■ **WHAT TO DO**: Restate the entries word for word, leaving nothing out.

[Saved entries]
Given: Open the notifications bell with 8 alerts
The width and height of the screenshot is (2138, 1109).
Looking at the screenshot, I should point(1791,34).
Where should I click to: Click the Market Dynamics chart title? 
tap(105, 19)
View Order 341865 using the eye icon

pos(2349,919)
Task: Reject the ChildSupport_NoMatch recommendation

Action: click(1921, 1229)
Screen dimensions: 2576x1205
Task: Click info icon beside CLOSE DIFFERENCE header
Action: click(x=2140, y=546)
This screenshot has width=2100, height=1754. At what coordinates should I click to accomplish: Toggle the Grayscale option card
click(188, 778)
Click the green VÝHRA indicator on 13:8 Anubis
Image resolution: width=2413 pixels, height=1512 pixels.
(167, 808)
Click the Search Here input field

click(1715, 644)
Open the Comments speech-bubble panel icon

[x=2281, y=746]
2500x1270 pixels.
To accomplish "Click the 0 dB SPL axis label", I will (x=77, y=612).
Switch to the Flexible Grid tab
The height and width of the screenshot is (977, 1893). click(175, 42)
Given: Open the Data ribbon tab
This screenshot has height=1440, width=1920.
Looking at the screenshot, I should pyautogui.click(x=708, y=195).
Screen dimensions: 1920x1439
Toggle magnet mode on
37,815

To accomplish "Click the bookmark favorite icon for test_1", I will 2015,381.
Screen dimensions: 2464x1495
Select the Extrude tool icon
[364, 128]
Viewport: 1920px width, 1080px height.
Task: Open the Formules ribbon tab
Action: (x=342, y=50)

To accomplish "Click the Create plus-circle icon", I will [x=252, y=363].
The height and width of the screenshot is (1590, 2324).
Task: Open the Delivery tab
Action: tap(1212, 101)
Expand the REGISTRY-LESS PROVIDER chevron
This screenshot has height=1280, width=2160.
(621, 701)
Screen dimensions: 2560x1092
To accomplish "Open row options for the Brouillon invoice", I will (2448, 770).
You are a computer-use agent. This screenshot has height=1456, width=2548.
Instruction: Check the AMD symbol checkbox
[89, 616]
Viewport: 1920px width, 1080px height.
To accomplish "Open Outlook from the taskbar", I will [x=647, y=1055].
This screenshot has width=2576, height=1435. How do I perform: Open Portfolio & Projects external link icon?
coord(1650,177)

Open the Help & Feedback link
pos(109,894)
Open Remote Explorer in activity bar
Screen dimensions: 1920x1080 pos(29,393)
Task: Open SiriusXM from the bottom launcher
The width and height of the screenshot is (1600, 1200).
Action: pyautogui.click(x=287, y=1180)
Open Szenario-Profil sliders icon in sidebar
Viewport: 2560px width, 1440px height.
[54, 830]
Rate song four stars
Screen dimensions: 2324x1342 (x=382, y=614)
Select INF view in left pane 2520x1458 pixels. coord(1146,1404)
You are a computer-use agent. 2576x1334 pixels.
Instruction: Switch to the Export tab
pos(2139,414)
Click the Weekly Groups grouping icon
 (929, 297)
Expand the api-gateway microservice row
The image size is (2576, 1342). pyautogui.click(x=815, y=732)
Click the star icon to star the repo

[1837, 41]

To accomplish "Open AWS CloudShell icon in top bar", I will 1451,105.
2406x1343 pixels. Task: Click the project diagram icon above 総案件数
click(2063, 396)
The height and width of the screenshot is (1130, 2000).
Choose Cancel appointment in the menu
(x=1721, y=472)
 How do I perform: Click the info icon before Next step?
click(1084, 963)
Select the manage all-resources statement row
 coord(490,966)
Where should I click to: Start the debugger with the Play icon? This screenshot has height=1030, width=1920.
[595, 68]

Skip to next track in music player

■ **TASK SOLUTION**:
Given: Open the notifications bell with 8 alerts
The width and height of the screenshot is (2138, 1109).
Looking at the screenshot, I should point(1791,34).
Where should I click to: Click the Market Dynamics chart title? 
tap(105, 19)
View Order 341865 using the eye icon

pos(2349,919)
Task: Reject the ChildSupport_NoMatch recommendation

Action: click(1921, 1229)
Screen dimensions: 2576x1205
Task: Click info icon beside CLOSE DIFFERENCE header
Action: click(x=2140, y=546)
This screenshot has width=2100, height=1754. At what coordinates should I click to accomplish: Toggle the Grayscale option card
click(188, 778)
Click the green VÝHRA indicator on 13:8 Anubis
Image resolution: width=2413 pixels, height=1512 pixels.
(167, 808)
Click the Search Here input field

click(1715, 644)
Open the Comments speech-bubble panel icon

[x=2281, y=746]
2500x1270 pixels.
To accomplish "Click the 0 dB SPL axis label", I will (x=77, y=612).
Switch to the Flexible Grid tab
The height and width of the screenshot is (977, 1893). click(175, 42)
Given: Open the Data ribbon tab
This screenshot has height=1440, width=1920.
Looking at the screenshot, I should pyautogui.click(x=708, y=195).
Screen dimensions: 1920x1439
Toggle magnet mode on
37,815

To accomplish "Click the bookmark favorite icon for test_1", I will 2015,381.
Screen dimensions: 2464x1495
Select the Extrude tool icon
[364, 128]
Viewport: 1920px width, 1080px height.
Task: Open the Formules ribbon tab
Action: (x=342, y=50)

To accomplish "Click the Create plus-circle icon", I will [x=252, y=363].
The height and width of the screenshot is (1590, 2324).
Task: Open the Delivery tab
Action: tap(1212, 101)
Expand the REGISTRY-LESS PROVIDER chevron
This screenshot has height=1280, width=2160.
(621, 701)
Screen dimensions: 2560x1092
To accomplish "Open row options for the Brouillon invoice", I will (2448, 770).
You are a computer-use agent. This screenshot has height=1456, width=2548.
Instruction: Check the AMD symbol checkbox
[89, 616]
Viewport: 1920px width, 1080px height.
To accomplish "Open Outlook from the taskbar", I will [x=647, y=1055].
This screenshot has width=2576, height=1435. How do I perform: Open Portfolio & Projects external link icon?
coord(1650,177)

Open the Help & Feedback link
pos(109,894)
Open Remote Explorer in activity bar
Screen dimensions: 1920x1080 pos(29,393)
Task: Open SiriusXM from the bottom launcher
The width and height of the screenshot is (1600, 1200).
Action: pyautogui.click(x=287, y=1180)
Open Szenario-Profil sliders icon in sidebar
Viewport: 2560px width, 1440px height.
[54, 830]
Rate song four stars
Screen dimensions: 2324x1342 (x=382, y=614)
Select INF view in left pane 2520x1458 pixels. coord(1146,1404)
You are a computer-use agent. 2576x1334 pixels.
Instruction: Switch to the Export tab
pos(2139,414)
Click the Weekly Groups grouping icon
 (929, 297)
Expand the api-gateway microservice row
The image size is (2576, 1342). pyautogui.click(x=815, y=732)
Click the star icon to star the repo

[1837, 41]

To accomplish "Open AWS CloudShell icon in top bar", I will 1451,105.
2406x1343 pixels. Task: Click the project diagram icon above 総案件数
click(2063, 396)
The height and width of the screenshot is (1130, 2000).
Choose Cancel appointment in the menu
(x=1721, y=472)
 How do I perform: Click the info icon before Next step?
click(1084, 963)
Select the manage all-resources statement row
 coord(490,966)
Where should I click to: Start the debugger with the Play icon? This screenshot has height=1030, width=1920.
[595, 68]

Skip to next track in music player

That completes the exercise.